Mendoza School of Business

Low-cost health care faces high hurdle

Published: February 3, 2012 / Author: Ed Cohen



Innovations that are helping to deliver health care inexpensively to the world’s poor could slash the cost of health care in wealthier countries too, said an officer of the Bill & Melinda Gates Foundation said. But he said he doubts it will happen.

Andrew Serazin, senior program officer in the foundation’s Global Health Discovery Division, told business students at the University of Notre Dame’s Mendoza College of Business that simple paper-based diagnostic tests and other innovations are replacing expensive equipment and procedures in the Third World. They’re helping to save lives and maximize relief efforts, he said.

But “entrenched interests” would likely oppose their introduction in the United States, he predicted, because they would “completely disrupt the cost structure” of health care.

A 2003 Notre Dame graduate (biological sciences) and former Rhodes Scholar, Serazin heads a Gates Foundation team that examines new scientific approaches and technologies for maternal, neonatal and child health. He spoke Feb. 2, 2012, as part of the business college’s Ten Years Hence lecture series, which explores issues, ideas and trends likely to affect business and society over the next decade.

Serazin cited statistics showing that for most people, even the world’s poor, life is getting better, and the improvements are accelerating.

Child deaths globally have dropped 50 percent in the past 50 years, Serazin said. He attributed the gains to a rapid rise in vaccination rates–the single largest area of investment by the Gates Foundation–greater access to life-saving treatments like antiretroviral therapy for AIDS patients; and wider use of insecticide-treated bed nets to fight mosquito-spread malaria in Africa.

Serazin said not long ago the malaria problem was thought to be insurmountable.

“Now I talk to companies in Africa who are distributing bed nets and they’re worried not about getting financing to pay for new purchases, they’re worried about market saturation,” he said. “They’re thinking about what they can do to modify the nets, maybe make some blue color and some pink color for boys and girls.”
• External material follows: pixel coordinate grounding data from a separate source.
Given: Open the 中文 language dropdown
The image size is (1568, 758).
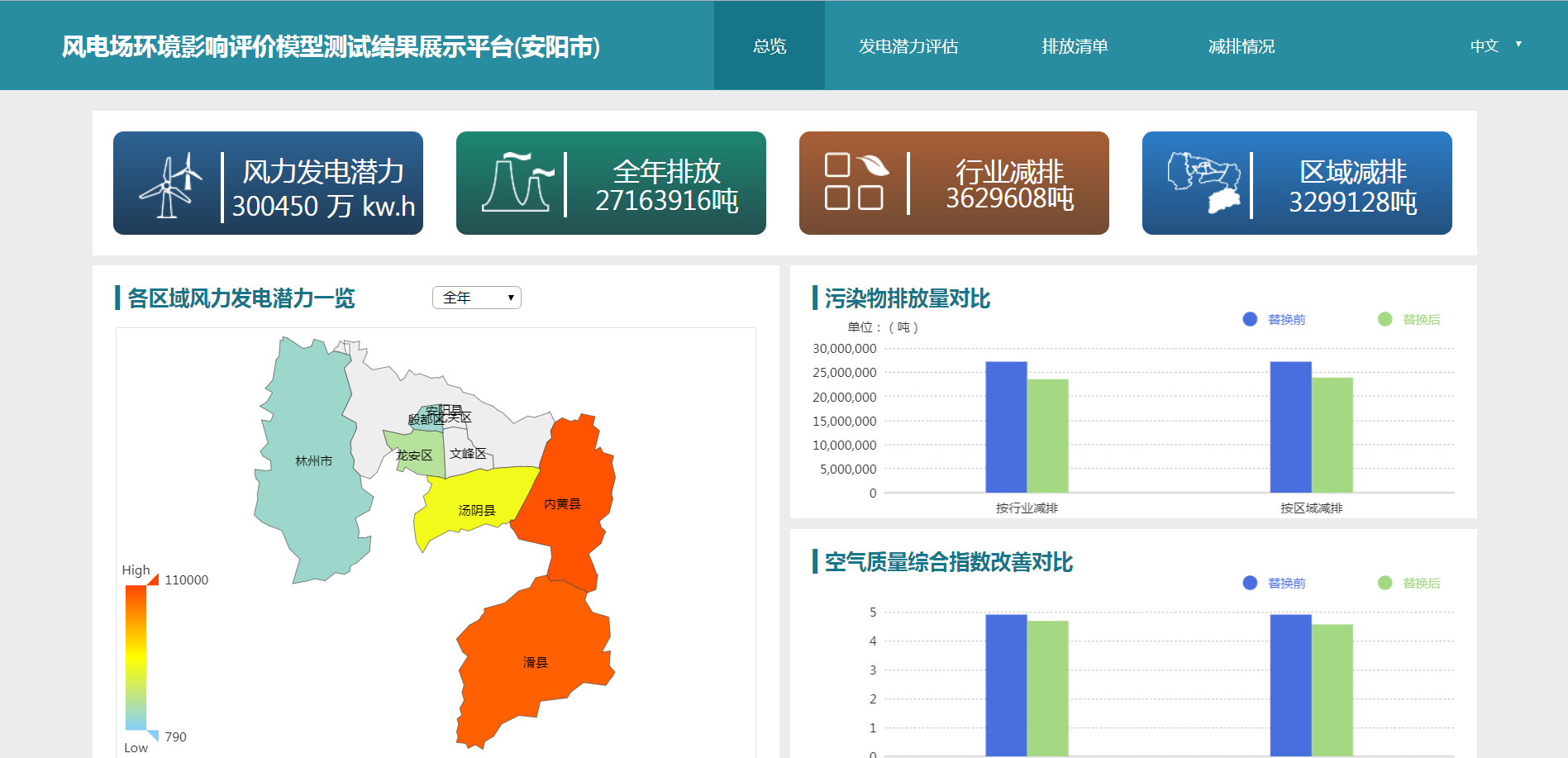Looking at the screenshot, I should point(1495,45).
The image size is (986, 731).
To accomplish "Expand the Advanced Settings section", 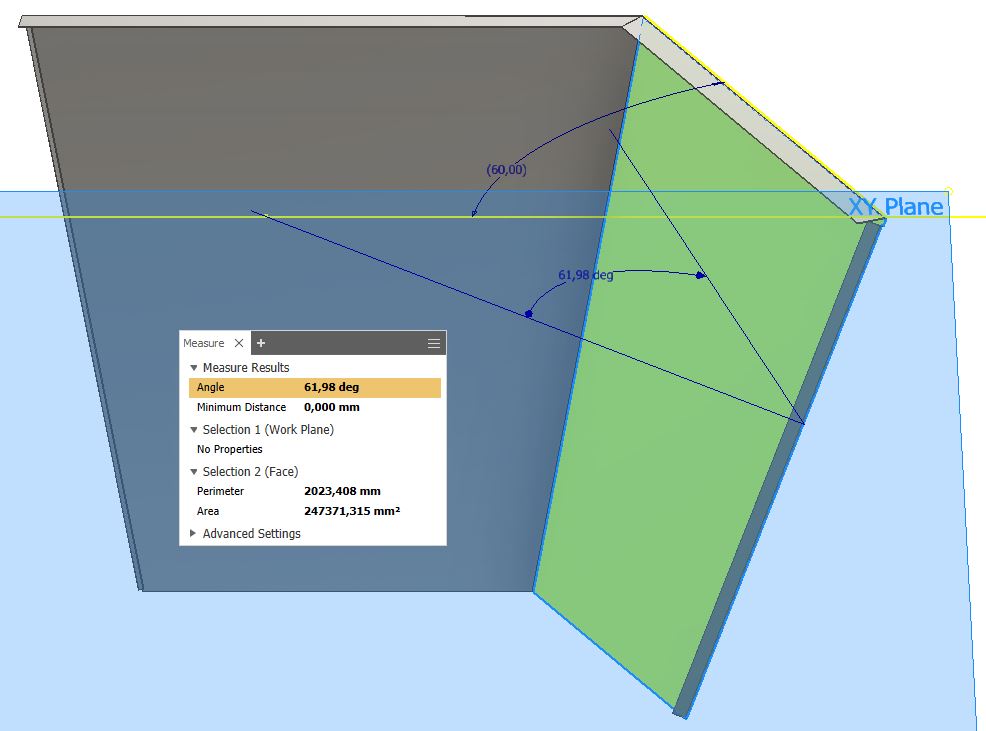I will (192, 534).
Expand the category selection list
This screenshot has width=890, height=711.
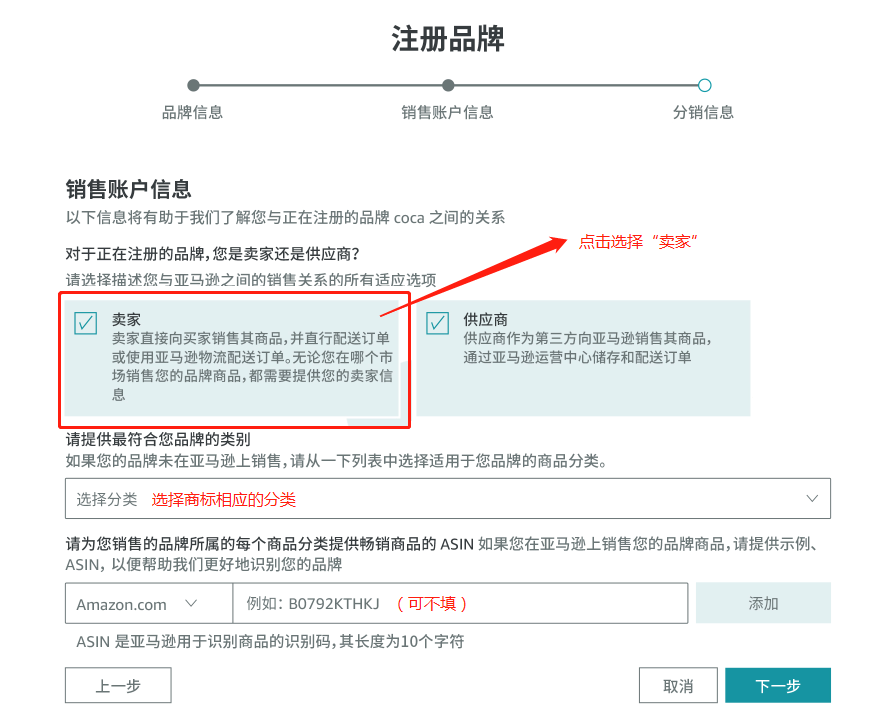tap(447, 498)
Serazin described several low-cost medical innovations that have helped reduce infant mortality and other health issues. He even demonstrated one: the Odeon Device, a kind of plastic bag that is fitted around the head and neck of an infant during delivery and inflated. It replaces the use of pliers-like metal forceps to extract an infant from the birth canal.

Serazin said the Odeon Device was invented by a car mechanic in Argentina after he saw a group of mechanics in his shop remove a cork that had fallen inside a wine bottle. The mechanics inserted a bag into the bottle and turned it upside down so that the cork rested in the bag. They then blew into the bag and pulled. Out came bag and cork – for the mechanics and in Serazin’s demonstration.

Serazin also described new kinds of simple, fluid diagnostic tests made by printing chemicals on paper. The paper is dipped into a fluid, which then rises up into the paper by capillary action.

Serazin later said the technology exists today to turn one’s cell phone into a device that, together with a paper strip, could be used to diagnose whether one had a cold or something more serious.

The question is whether such devices would ever be allowed to be used in developed countries, he said.

“I think that … companies making diagnostics wouldn’t want that future to occur because it would undermine their business,” he said.

The Ten Years Hence series is sponsored by the O’Brien-Smith Leadership Program, made possible by a generous endowment from William H. O’Brien (ND ’40) and his wife, Dee. The O’Brien-Smith Program endowment provides an opportunity for students and faculty to interact with distinguished leaders from business, government and nonprofit sectors.